I don't use a written list. I just pick something I can see — an orange flower, a smooth round rock, a leaf bigger than my hand — and send the boys to find it. They have five minutes to come back. Whoever gets back first with the right thing wins that round. If it's something I can compare — biggest leaf, smallest rock, longest stick — I give them a set time and judge the results.

Those five minutes? I sip my coffee. I read a couple of pages of my book. I breathe. It's beautiful. I call this game "The queen ordered"

But beyond the mum's-sanity benefit, Richard Louv talks about this kind of nature exploration as one of the most powerful ways children build a real relationship with the natural world. Kids who are given freedom to look closely, touch things, and discover on their own terms develop a genuine love of nature - not just tolerance of it.

What you need: your eyes, five minutes, and something nearby worth finding.

 

8. Stick javelin
Find a long straight stick, draw a line in the dirt, and take turns throwing it as far as you can. Mark where each one lands with a smaller stick. Argue about technique. Declare a winner. Repeat.

Requires nothing, takes 30 seconds to set up, and fills an entire hour. My boys will do this until their arms give out.

What you need: sticks. That's it.

9. Dam building
Requires a creek or a puddle, or the beach - which most good campsites have. Give the boys a pile of sticks and rocks and tell them to build a dam. That's the whole brief.  A bucket works well too, they get to build and then damp the water and hope it won't pass the dam.

What follows is an hour of pure engineering, problem-solving, negotiation and getting very, very wet. Hanscom would have a field day - this activity hits almost every sensory system at once. Running water, uneven surfaces, the weight of rocks, the texture of mud. It's a full developmental workout disguised as messing around.

What you need: water, sticks, rocks, and the willingness to deal with wet shoes.

 

10. Cards — when the sun goes down
Not every game needs to be outside. When the light fades and the mosquitoes arrive (always the mosquitoes) or the rainy clouds come in, we move inside the van and break out the cards. Uno is the staple — loud, chaotic, genuinely fun for all ages, and many kids can play at the same time. But we also play classic deck games: snap, go fish, war, and a few family favourites that have developed their own house rules over years of caravan trips.

A deck of cards and Uno weigh nothing, travel perfectly, and have saved us on more rainy evenings than I can count. 

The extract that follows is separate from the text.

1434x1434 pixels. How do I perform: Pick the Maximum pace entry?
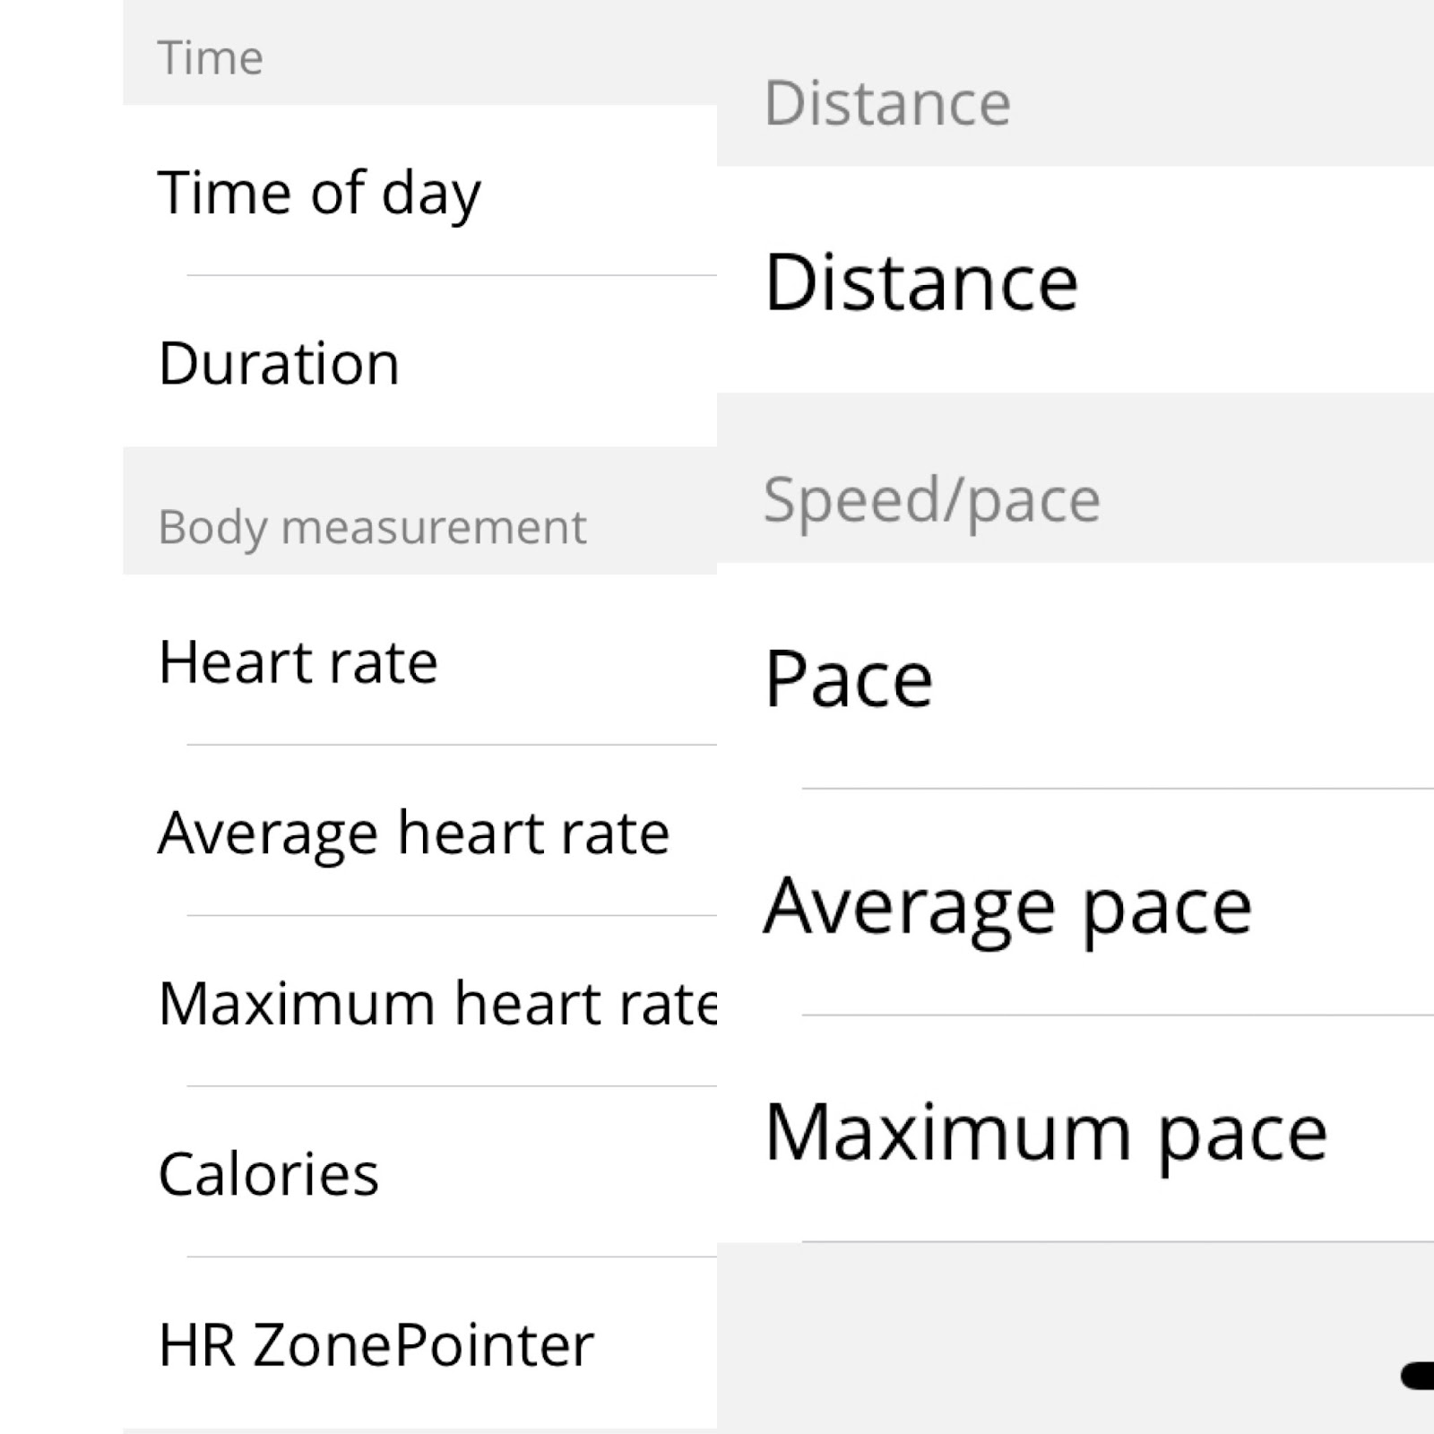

What you need: a standard deck of cards and Uno. Both live under our van seat.


The under-the-seat kit

If you're building your own caravan game kit, here's exactly what lives under our seat:

  • Finska set
  • Bocce set
  • One round ball (use it for everything)
  • Chalk (at least 4 fat pieces)
  • Uno
  • A standard deck of cards
  • A small notebook and pen (scorekeeping)
  • A couple of spare dice

Everything else — the sticks, the rocks, the puddles, the orange flower — you find when you get there. That's the whole point.